Women are at higher risk of a stroke than men because they may be taking birth control pills, be pregnant or be receiving hormone replacement therapy. Keeping cholesterol low by eating a balanced diet is recommended to reduce the risk of stroke. It is recommended that women taking birth control pills attend regular check-up appointments to monitor their blood pressure.

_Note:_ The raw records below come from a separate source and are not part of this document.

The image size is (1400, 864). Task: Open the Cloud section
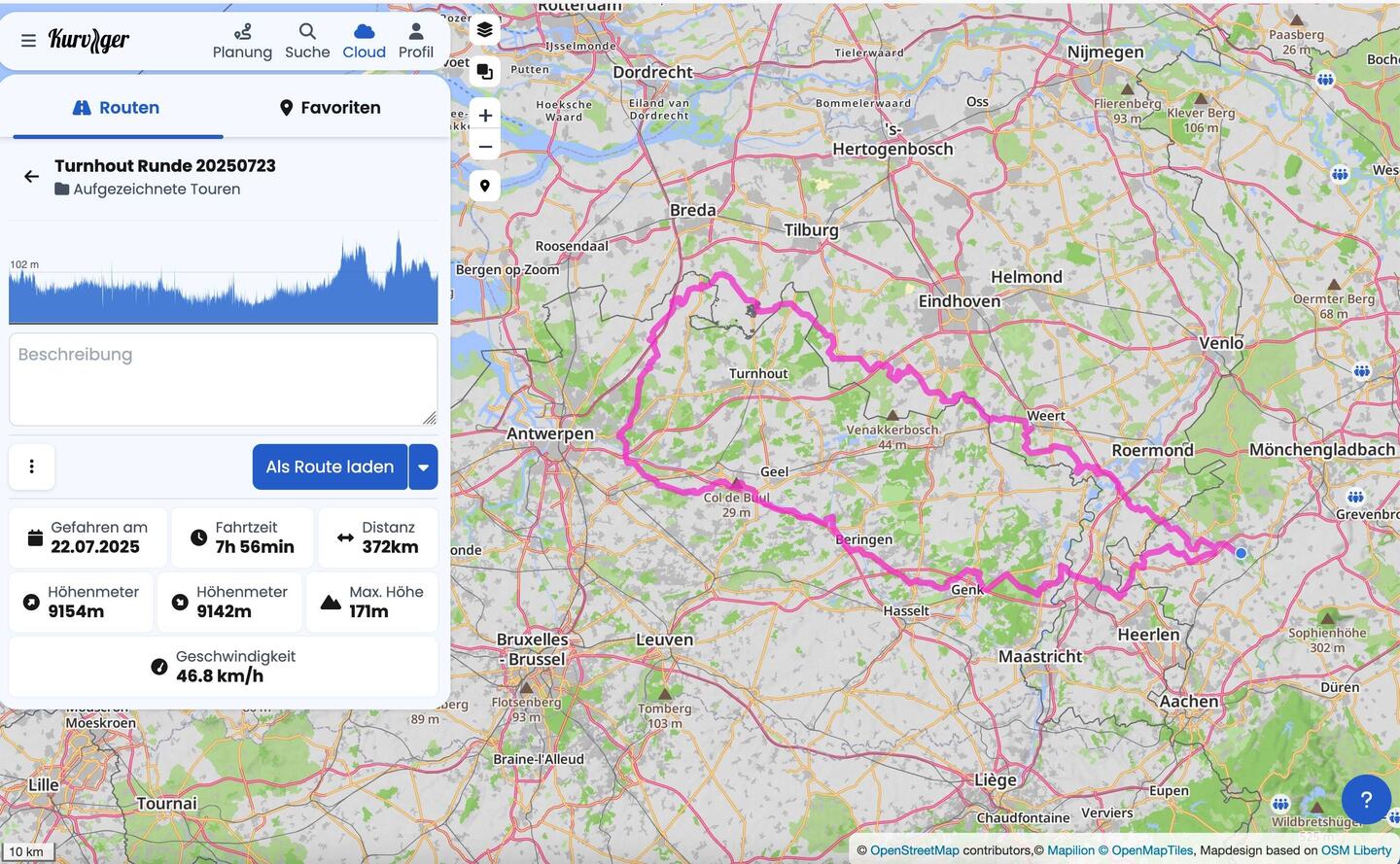364,41
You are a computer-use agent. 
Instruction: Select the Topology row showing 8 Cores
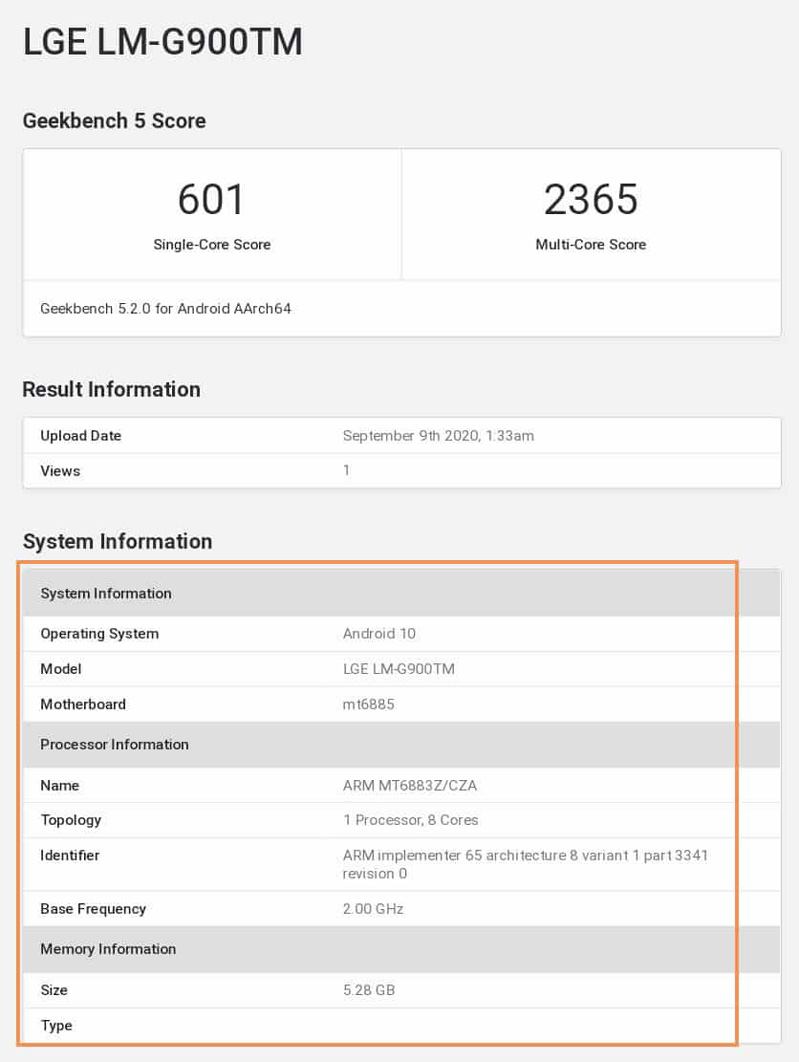(411, 820)
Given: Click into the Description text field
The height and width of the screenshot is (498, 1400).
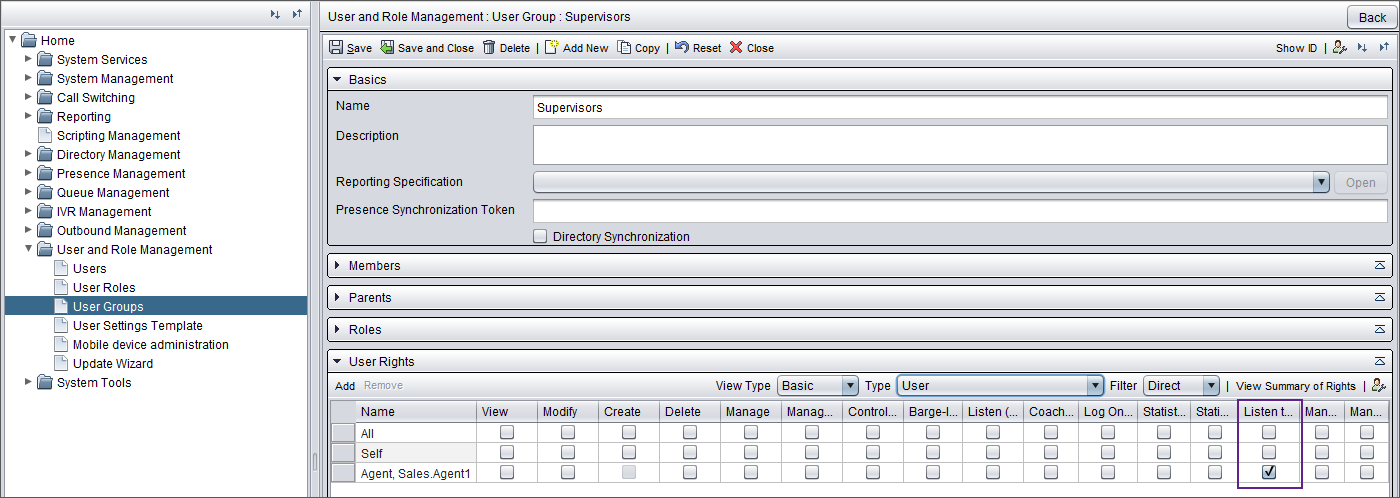Looking at the screenshot, I should coord(959,144).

Mental health problems are listed as a high risk for women, although men are more likely to die from suicide. This is because women are more likely to ask for help. Stress and depression are the top mental health issues which impact women. In a survey by the American Psychological Association 50% of female participants reported being stressed.
Women are less likely to participate in regular sport or exercise. While schemes to improve women’s participation are improving this, obesity remains a health risk. Being obese can cause joint and respiratory problems, as well as increase the risk of heart disease.
Injuries and accidents are a risk for anyone but it has been reported that women are more likely to have a car accident. Minor injuries are also more common in women, such as burns and broken bones. Women are also at a higher risk of receiving injuries from domestic violence than men.